Fuckwits who don't RSVP

Thanks, everyone! Sorry it’s taken so long to get back in on this. It won’t be a very organized reply, I’m afraid, because I’m just trying to respond in general in answer to the most common replies or questions.

To clarify, (hopefully) we e-mailed a Yahoo card to 18 people. It wasn’t like a mass-mailing to everyone in my address book. It did please 12 folks to respondez (sp?) We knew that everyone had received the e-card because Yahoo sends a message when the card has been viewed.

I didn’t mean to seem like a bitch re: the daughter showing up. It would absolutely have been no problem for her to come along. We love the girl! The parents did not want her along…there had been a major tiff with her before they came over. My only problem with them was that (as they did, indeed show up sans any accidents/psychos story) there was no reason they couldnt’ve called on the old cell phone.

Believe me, this whole incident in no way ruined my party or affected my mood or anyone else’s for that matter. That’s why I brought it to the pit. I had a blast at the party and the appetizers were eaten later…no biggie.

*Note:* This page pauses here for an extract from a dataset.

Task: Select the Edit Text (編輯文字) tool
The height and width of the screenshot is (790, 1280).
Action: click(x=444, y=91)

Also, we live in an apartment. If it had been just snacks and drinks 12-18 people could’ve showed up, no RSVPs expected. However, if we’re expecting more than 10 people for a sit down dinner, we’ll need to rent a table and extra chairs.

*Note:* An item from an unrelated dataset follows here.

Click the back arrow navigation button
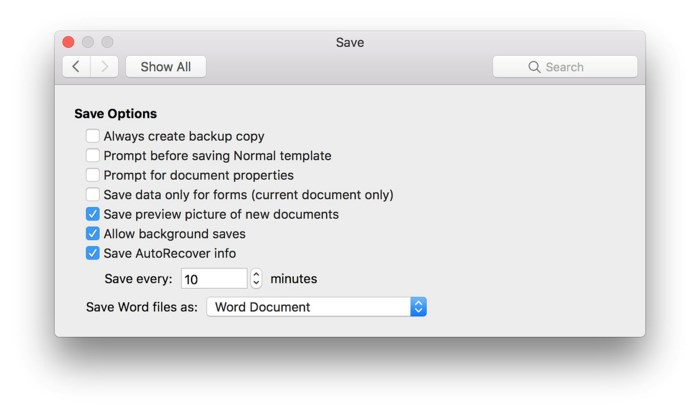 (76, 67)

Since I was a little kid, I always felt that the “if you please” part of RSVP was a formality and that it was understood to mean “this requires a yes or no reply on your part.”

We don’t make corned beef and cabbage and boxty because we’re trying to pretend we’re Irish once a year. I can’t stand CB & C (not a meat eater), but my husband is a great cook and makes it well. I think it’s festive to follow the theme of the holiday with food. My step-daughter-in-law suggested the website where I got the recipes, so I was pretty confident in the authenticy department.

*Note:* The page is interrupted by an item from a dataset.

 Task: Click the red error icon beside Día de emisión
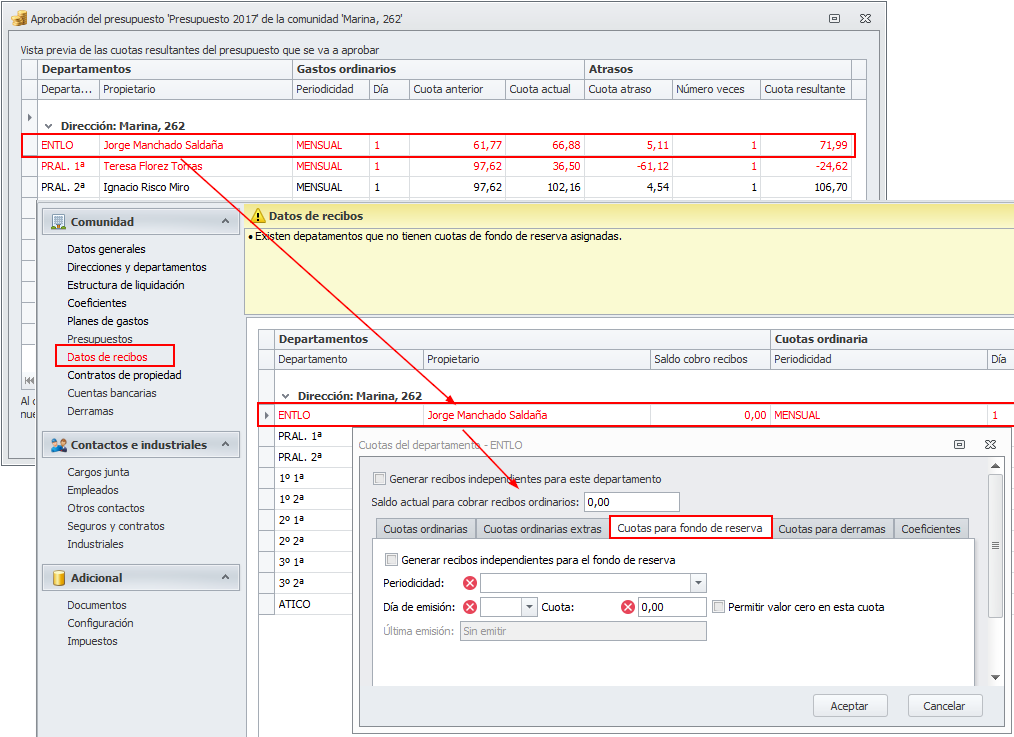pos(470,607)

Boxty = potato cakes made of up half mashed, half raw (grated) potatoes, eggs and flour. They can be served with sour cream or as a sweet dish (served with some type of jam, maybe?) HINT: DO NOT grate the potatoes until the minute before you’re going to use them. They turn faster than guacamole w/out lemon juice!

Thanks to those of you who supported my frustration. Thanks also to those who didn’t (except the snarky ones) because it made me think about why I feel the way I do.

Anyway, that was my first PIT, so that’s gotta count for something right?

Best,
HW

You still haven’t told us whether the people who didn’t RSVP showed up or not.

Failing to RSVP and not showing up is rude, and I wouldn’t do it myself, but it happens and I’d rank it as a venial sin. Most likely the recipient read the invite and wasn’t sure whether they could come or not. Later, when they realized they couldn’t, they forgot about it.

On the other hand, failing to RSVP and showing up, for anything more elaborate than a beer and TV (and sometimes even for that), is egregious. You can ensure that nobody does this to you more than once, by not inviting them the second time.

I live in a world where if I say I will be somewhere at a certain time and things happen that prevent that, I feel an obligation to let the people waiting on me know. I expect the same from other people. I would have had the same response as Hazle to the tardy guests bringing the appetizers - you don’t know my phone number? You couldn’t be bothered to let me know you’re running 45 minutes late, with the course that is to be served first? While everyone else waits to eat?

I wouldn’t have ended a friendship over it or anything, but that is the last time I ask them for anything time-dependent (including a sit-down dinner).

As for the non-RSVP’ers, it sounds like the attitude is, “I’ll show up or not; depends how I feel that day.” How would you like it if, as the party host, my attitude is, “I’ll host the party or not that day, depending on how I feel, but I won’t let any of you know until you show up at my door, and I either let you in or send you away?”

But what if they CAN’T be on time because their brains are broken! Didja ever think of that?

Sorry! The people that didn’t RSVP didn’t show up. I assumed that this would be the case; however, to me, the point of requesting that people RSVP is so that one doesn’t have to assume anything.